Cracker by Damian Christie

Go Fish.

Finally we know the election date. And it’s the same one we knew all along. Ho-hum. At least now the media can stop rocking itself to sleep muttering “September seventeenth… definitely definitely September seventeenth…”

And much like the card game Memory, we can start matching Labour and National’s policies against each other. The difference being, in a game of Political Memory, the pledge cards sport pictures of made-over politicians and cost hundreds of millions of dollars each. And they prefer it when the voters don't remember them.

Labour successfully distracted attention from National’s student loan announcement by having Trevor Mallard jump up and down on a trampoline wearing a pair of cut-off jean shorts and a bikini top. It wasn’t pretty, but it worked.

However Labour must have noticed that some of us, i.e. those of us with huge loans, pricked up our ears at National’s announcement. And so they’ve tried to go one better, promising No Interest on Student Loans, as long as you live in New Zealand.

The right-wingers are already jumping up and down, screaming about perverse incentives – if there’s no interest surely EVERYONE will borrow as much as they possibly can, damn the torpedoes. Smart parents will use their children’s loan accounts as investment portfolios etc etc.

Well maybe. Although there are two important caveats on Labour’s scheme.

1. You must keep living in New Zealand.

2. It's not guaranteed to last forever.

Therefore any student considering moving overseas, or that this is merely a pre-election bribe to be revoked at will, would be well advised to borrow carefully. Unless of course you're so damned rich you don't need to actually use the student loan money, and can just chuck the whole lot into solid investments. (And if you're that rich, are you really going to fluff around investing each paltry weekly installment just so you can reap the returns off a few grand each year?)

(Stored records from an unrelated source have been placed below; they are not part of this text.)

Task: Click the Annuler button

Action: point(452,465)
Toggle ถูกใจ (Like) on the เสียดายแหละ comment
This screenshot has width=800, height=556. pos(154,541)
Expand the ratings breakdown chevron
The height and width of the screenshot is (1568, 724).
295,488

It should also be noted, if these perverse incentives do exist, they also exist in National's rebate scheme, albeit to a lesser degree. Although with no interest, as under Labour's scheme, why would you ever try and reduce your loan through voluntary repayments, as opposed to just sticking the money into a savings account?

If you're interested in what'll happen to your own loan under a zero interest policy, there's a calculator here. Probably wouldn't hurt to check the numbers through a calculator not provided by the Labour party though...

At this point, I should make it clear out that by doubting the Nats' trustworthiness in my last post, I wasn't supporting Labour. My enemy's enemy is not my friend etc. And two months from the election, I ain't got no friends.

Still, this simple fact didn't prevent an even simpler character named Nick, using the charming email moniker, ahem, showing me the flaws in my argument. Apparently not only am I a lefty, but also (and I quote):

...an ugly four-eyed cock-biting fuckwit.

Obviously he missed my post on the laser eye surgery. These days I'm only a two-eyed cock-biting fuckwit.